A no dilution privilege is precisely that, a privilege and not a duty. There is no reason to believe the shareholder is being greedy, after all, they are adding risk to their own position at the same time. A no dilution privilege only gives the right to maintain a constant percentage, if there are no resources to protect or maintain that right then it vanishes as if it did not exist.
"Full consensus" is not a well-defined term. Hopefully, the articles of incorporation define what that means exactly or it will simply be a majority-rule based decision.

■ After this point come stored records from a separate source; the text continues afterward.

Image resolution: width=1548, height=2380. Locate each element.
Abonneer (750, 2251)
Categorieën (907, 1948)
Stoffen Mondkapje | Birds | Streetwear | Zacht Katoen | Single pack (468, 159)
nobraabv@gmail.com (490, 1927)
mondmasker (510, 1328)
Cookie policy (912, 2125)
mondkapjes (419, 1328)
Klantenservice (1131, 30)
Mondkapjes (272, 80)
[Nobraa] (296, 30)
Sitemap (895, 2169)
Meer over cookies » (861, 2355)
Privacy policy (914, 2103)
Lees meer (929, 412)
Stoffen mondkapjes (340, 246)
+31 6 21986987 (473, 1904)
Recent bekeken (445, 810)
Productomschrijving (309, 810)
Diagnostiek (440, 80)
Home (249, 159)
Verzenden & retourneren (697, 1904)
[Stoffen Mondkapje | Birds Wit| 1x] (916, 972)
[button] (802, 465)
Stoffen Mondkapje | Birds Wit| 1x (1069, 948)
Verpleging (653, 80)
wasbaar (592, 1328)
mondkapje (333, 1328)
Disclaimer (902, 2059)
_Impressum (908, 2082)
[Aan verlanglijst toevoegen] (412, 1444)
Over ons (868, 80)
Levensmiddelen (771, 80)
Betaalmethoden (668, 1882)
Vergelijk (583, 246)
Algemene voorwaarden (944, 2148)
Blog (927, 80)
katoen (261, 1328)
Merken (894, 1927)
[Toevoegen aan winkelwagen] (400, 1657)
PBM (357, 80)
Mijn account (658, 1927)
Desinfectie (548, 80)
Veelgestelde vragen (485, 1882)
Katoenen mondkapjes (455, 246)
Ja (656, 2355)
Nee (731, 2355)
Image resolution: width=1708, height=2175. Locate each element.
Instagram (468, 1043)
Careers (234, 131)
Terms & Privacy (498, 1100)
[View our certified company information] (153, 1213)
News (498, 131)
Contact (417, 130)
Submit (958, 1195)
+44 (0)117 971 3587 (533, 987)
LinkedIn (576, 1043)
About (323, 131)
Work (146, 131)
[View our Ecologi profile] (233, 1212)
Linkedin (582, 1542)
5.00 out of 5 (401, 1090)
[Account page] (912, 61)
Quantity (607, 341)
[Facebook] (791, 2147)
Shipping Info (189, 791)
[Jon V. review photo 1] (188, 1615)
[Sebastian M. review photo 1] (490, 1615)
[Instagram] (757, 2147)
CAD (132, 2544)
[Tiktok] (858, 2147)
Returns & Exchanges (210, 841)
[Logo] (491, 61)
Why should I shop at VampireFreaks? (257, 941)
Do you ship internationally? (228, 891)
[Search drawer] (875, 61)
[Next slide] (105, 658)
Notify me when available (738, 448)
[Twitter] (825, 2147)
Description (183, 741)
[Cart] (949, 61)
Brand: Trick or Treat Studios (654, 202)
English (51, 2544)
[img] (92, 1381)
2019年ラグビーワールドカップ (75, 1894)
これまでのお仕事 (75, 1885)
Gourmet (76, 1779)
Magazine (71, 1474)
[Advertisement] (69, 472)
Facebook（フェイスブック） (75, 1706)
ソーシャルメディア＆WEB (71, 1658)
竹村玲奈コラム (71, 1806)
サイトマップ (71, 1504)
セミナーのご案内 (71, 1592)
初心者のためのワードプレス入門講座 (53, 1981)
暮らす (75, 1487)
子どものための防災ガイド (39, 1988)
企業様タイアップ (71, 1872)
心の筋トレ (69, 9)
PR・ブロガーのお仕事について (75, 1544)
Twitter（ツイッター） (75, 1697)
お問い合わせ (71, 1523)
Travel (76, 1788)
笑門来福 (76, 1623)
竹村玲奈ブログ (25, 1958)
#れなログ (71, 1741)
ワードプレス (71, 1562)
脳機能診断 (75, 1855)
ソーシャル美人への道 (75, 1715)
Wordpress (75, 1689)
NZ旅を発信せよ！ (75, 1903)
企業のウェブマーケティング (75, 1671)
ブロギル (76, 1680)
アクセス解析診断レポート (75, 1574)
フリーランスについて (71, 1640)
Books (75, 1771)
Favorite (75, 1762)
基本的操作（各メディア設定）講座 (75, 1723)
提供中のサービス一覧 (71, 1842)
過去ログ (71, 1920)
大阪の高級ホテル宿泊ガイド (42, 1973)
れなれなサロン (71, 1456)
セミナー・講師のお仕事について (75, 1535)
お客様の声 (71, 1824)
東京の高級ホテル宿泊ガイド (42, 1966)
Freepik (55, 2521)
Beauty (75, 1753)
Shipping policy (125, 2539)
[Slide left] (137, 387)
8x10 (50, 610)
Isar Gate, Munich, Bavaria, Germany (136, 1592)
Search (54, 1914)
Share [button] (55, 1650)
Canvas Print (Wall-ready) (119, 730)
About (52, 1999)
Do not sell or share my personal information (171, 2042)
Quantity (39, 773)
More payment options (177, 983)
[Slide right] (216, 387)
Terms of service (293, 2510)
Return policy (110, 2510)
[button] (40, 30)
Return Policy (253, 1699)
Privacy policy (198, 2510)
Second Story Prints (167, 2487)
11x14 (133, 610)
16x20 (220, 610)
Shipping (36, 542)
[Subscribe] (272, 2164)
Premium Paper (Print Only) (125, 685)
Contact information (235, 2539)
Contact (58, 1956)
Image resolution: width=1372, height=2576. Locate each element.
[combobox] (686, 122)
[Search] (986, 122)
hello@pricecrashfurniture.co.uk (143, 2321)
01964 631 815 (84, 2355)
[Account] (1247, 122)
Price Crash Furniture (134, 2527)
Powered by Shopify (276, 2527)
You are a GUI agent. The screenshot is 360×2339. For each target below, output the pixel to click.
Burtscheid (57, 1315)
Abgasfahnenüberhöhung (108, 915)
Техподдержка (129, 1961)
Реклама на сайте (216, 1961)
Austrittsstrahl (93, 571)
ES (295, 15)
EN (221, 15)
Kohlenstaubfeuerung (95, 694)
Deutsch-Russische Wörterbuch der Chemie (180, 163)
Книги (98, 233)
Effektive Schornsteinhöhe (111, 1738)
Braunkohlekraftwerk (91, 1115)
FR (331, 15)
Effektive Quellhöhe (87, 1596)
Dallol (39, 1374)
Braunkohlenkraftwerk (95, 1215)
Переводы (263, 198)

Unless he is the majority shareholder and controls the board, then he cannot force the shareholders to dilute. If he is the majority shareholder, then it was foolish to enter into a written contract regarding the firm when informal understandings and ideas mean nothing legally. If you believed you were going to be protected, but are not, then the lesson is to hire a good attorney to explain fully the set of scenarios that could happen in the future.
Things like this are very common with angel investments and venture capital investments. Indeed, they plan for it. If they insisted on the no dilution agreement, now you know why.
The only control you could have is to get a majority of the existing shareholders to refuse to expand the company and to choose a board that will support your interests.
EDIT
I realized that I didn't fully answer the question. The only real choice is to borrow money. Class B Common Shares have to get voting rights or they are not common shares. Preferred stock won't work here unless someone is very generous. Preferred stock is a creature of the tax code and unless one of the partners or a vendor is a corporation, nobody is going to want it. Debt issuance is your only escape from dilution if every partner cannot pony up their proportionate share of the needed funds.
You will want to visit a local attorney to see how the local judges would interpret "full consensus." Governance structures in corporations are important as is the language people put in charters and by-laws. Contingencies like this should be mapped out before capital formation and not after founding. A board of directors has a fiduciary duty to the shareholders and the firm. The language may be interpreted with respect to that duty if the issue is survival rather than expansion.
In the case of survival, a judge may reject an individual shareholder's veto if it kills the value to all shareholders. If it is about expansion, the judge may simply say "too bad." This is a question for a local attorney first and foremost. The judges in your county or parish may react differently than a judge in a neighboring county or state. There could also be decided law on this matter in your jurisdiction.